At the level of the actual, therefore, what we have is a description of institutions which are not performing well in respect to either equity or efficiency when the outcomes of teaching and learning are considered.
The following cross-case analysis of mechanisms emerging from the domains of culture, structure and agency at the level of the real in the five universities, attempts to provide an explanation for these events.
6.3Culture
This section of the Report focuses on the identification and analysis of sets of discourses (or, in critical/social realist terms, ‘mechanisms’) which lead to the emergence of events at the level of the actual through their interplay with mechanisms emerging from other domains.
6.3.1 Privileging Research
Arguably the most powerful set of discourses at all five institutions in the study relate to an understanding of their own status as producers of knowledge. Institutions variously describe themselves as ‘research-led’, ‘research-oriented’, ‘research-focused’ and ‘research-driven’ and this fundamental construction of their purpose then leads to the emergence of a number of effects including a light touch with respect to the management of quality in teaching and learning and of academic staff themselves. In spite (or, perhaps, because) of the privileging of research in institutional vision and mission statements and of mechanisms intended to drive the research function, there is little evidence in any of the documentation studied for the purposes of this research of engagement with any sort of deep engagement with the idea of what being ‘research-led’, ‘research-oriented’, ‘research-driven’ and so on might mean for teaching and learning.

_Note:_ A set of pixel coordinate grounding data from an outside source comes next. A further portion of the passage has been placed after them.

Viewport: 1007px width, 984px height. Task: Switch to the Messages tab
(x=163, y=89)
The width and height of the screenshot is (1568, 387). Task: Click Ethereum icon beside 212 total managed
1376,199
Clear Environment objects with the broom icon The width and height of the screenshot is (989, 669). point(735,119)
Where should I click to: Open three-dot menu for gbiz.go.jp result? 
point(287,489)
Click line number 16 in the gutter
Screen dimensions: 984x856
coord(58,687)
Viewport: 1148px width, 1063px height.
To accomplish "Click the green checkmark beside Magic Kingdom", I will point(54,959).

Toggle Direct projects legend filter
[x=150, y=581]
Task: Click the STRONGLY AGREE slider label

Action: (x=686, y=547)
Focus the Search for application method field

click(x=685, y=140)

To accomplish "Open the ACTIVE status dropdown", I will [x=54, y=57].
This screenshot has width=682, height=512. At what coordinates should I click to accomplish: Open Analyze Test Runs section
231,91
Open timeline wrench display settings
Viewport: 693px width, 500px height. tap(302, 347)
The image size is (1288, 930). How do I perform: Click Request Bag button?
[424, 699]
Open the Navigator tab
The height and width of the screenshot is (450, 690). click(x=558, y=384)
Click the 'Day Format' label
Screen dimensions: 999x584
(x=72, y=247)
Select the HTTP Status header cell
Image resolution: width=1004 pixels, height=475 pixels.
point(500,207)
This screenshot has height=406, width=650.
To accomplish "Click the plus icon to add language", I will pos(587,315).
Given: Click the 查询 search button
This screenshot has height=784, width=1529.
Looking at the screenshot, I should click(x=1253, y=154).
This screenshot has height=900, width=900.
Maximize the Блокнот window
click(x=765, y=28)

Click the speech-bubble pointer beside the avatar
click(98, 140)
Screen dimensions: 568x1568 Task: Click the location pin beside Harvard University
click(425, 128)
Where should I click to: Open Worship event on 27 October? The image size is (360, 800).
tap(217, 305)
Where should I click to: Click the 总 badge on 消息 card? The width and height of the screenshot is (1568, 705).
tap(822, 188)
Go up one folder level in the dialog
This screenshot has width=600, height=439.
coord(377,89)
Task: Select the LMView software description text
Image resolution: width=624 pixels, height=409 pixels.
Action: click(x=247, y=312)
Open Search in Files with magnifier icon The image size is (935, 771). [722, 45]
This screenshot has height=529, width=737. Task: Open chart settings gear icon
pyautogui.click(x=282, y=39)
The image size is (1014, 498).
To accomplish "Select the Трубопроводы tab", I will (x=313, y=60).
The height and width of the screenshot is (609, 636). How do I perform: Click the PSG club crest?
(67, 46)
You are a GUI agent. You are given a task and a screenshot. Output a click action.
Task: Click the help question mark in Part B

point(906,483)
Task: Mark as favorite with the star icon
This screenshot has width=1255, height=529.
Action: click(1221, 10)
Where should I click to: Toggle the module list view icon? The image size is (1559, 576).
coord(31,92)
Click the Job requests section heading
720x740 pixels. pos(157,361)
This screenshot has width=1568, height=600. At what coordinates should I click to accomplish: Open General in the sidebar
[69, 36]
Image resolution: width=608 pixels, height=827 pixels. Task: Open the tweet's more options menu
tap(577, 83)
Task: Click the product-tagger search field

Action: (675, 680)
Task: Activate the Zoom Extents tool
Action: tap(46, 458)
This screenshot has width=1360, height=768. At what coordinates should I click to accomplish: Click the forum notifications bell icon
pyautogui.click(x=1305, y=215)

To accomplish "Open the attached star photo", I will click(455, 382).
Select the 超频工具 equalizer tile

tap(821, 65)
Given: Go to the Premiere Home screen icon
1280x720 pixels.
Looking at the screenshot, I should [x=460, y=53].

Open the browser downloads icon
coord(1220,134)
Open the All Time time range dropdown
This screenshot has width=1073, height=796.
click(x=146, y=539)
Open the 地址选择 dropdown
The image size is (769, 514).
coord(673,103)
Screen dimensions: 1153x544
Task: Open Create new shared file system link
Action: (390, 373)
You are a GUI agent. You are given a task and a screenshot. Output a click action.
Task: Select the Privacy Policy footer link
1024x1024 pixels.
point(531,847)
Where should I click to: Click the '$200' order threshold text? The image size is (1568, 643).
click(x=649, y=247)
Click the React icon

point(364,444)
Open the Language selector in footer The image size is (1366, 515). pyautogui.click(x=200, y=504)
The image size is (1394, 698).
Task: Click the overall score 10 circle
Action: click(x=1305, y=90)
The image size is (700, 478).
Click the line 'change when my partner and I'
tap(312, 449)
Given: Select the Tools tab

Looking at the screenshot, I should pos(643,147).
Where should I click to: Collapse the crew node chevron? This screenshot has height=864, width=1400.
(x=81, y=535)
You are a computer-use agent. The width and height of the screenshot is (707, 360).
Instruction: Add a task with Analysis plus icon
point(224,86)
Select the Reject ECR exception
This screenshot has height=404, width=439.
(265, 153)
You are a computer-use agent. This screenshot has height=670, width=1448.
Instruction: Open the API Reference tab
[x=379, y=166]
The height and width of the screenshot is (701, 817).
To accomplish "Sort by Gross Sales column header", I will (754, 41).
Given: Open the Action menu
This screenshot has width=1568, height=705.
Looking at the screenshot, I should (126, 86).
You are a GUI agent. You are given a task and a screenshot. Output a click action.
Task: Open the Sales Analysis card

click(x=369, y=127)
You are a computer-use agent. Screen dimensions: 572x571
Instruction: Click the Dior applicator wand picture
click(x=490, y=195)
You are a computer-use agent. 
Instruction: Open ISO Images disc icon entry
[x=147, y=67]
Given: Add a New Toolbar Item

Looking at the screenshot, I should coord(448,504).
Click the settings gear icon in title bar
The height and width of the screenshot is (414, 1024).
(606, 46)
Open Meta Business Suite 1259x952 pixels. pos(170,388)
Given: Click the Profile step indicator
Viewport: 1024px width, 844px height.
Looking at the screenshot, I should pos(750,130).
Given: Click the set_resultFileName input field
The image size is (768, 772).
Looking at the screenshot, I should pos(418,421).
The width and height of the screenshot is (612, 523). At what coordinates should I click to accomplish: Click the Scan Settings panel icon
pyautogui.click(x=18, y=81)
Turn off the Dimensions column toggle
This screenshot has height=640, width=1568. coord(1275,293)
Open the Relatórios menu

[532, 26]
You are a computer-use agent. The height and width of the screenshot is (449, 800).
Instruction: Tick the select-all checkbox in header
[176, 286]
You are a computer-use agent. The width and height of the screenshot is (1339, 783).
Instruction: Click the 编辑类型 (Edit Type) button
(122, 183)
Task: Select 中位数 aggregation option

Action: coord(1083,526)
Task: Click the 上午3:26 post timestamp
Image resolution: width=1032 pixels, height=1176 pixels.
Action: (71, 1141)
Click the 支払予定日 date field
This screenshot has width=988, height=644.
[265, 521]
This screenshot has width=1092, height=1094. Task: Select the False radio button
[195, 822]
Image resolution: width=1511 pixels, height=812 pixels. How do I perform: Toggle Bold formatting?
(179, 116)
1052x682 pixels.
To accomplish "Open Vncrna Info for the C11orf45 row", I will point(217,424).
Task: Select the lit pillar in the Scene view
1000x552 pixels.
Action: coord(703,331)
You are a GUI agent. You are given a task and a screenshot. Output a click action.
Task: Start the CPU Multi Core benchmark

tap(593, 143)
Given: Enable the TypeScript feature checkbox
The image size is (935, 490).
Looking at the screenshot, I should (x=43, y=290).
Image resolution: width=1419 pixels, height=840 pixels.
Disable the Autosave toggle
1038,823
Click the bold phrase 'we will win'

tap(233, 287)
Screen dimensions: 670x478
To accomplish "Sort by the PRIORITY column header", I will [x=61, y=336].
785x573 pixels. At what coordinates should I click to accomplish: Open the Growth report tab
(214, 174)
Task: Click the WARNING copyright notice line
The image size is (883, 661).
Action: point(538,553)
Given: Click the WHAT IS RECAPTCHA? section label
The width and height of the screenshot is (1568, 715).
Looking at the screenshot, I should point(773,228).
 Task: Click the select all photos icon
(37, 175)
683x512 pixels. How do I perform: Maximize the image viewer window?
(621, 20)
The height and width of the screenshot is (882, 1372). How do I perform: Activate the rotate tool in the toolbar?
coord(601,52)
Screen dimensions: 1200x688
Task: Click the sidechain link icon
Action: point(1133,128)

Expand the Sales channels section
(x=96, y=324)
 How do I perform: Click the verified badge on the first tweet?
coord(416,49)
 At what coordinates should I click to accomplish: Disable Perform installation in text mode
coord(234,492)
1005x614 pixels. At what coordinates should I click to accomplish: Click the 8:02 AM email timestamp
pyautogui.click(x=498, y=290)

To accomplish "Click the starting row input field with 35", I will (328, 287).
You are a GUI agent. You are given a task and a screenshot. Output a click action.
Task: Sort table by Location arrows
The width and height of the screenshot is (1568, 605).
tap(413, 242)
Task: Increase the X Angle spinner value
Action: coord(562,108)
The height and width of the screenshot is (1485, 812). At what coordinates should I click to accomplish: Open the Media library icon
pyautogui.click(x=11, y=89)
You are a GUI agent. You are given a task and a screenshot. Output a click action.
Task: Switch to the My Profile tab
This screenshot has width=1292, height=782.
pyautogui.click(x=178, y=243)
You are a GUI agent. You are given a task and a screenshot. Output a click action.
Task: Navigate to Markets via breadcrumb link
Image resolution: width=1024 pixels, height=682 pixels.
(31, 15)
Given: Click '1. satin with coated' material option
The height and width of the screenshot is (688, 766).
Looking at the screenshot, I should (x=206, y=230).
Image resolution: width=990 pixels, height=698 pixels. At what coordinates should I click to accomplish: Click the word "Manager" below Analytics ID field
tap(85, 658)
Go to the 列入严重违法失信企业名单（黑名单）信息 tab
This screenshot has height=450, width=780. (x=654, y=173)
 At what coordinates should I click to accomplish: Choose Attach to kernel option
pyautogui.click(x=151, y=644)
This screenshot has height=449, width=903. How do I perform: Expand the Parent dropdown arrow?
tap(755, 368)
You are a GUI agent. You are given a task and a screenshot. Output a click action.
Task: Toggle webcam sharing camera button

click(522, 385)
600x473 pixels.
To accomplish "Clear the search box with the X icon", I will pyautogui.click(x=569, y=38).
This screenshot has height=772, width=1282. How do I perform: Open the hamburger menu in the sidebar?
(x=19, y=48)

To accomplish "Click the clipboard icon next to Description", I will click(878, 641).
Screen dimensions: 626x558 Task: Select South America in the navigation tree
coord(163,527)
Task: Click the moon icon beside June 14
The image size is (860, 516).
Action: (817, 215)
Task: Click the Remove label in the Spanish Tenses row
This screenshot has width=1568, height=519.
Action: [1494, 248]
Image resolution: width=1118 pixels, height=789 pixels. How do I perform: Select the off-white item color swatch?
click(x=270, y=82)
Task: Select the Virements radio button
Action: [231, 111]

Understandings of the terms ‘research-led’, ‘research-oriented’ and so on in the documentation studied relate to i) the infusion of research findings into the curriculum ii) the possibility of students being taught by ‘research-active staff members and iii) the use of research on teaching and learning to improve teaching and learning. Each of these understandings is problematic. The idea that being ‘research-led’ involves the infusion of research findings into the curriculum invites questions about the extent to which this is possible, certainly at undergraduate levels in institutions where the majority of enrolments at undergraduate level. The construction of ‘research-led’ teaching and learning as involving the availability of research active staff to teach has also been called into question in 5.2 above. Not only would an institution need to clarify what constituted ‘research active’ status, but it would also need to develop mechanisms to ensure that the experience of being taught by an active researcher was more than a mere likelihood. In respect of this understanding, there is also a need to question the extent to which the mere status of being ‘research active’ can inform and enhance teaching. An active researcher might be good at research and might not be good, or even interested, in teaching. Even if s/he is good at teaching, the relationship of the good teacher to the good researcher still needs. to be interrogated.
As the case studies in Section 5 also show, the understanding that research on teaching and learning can be used to enhance those same activities is also questionable because of the interplay between mechanisms arising from the domains of culture, structure and agency. There is evidence, in the cases studied, of structures/collective agents having produced research which has the potential to improve teaching and learning and of other mechanisms then working against the possibility of this research being applied in practice. The use of a definition of being ‘research-led’ in relation to teaching and learning which drew on this understanding to drive institutional practice would therefore require the conscious attempts to manage other mechanisms.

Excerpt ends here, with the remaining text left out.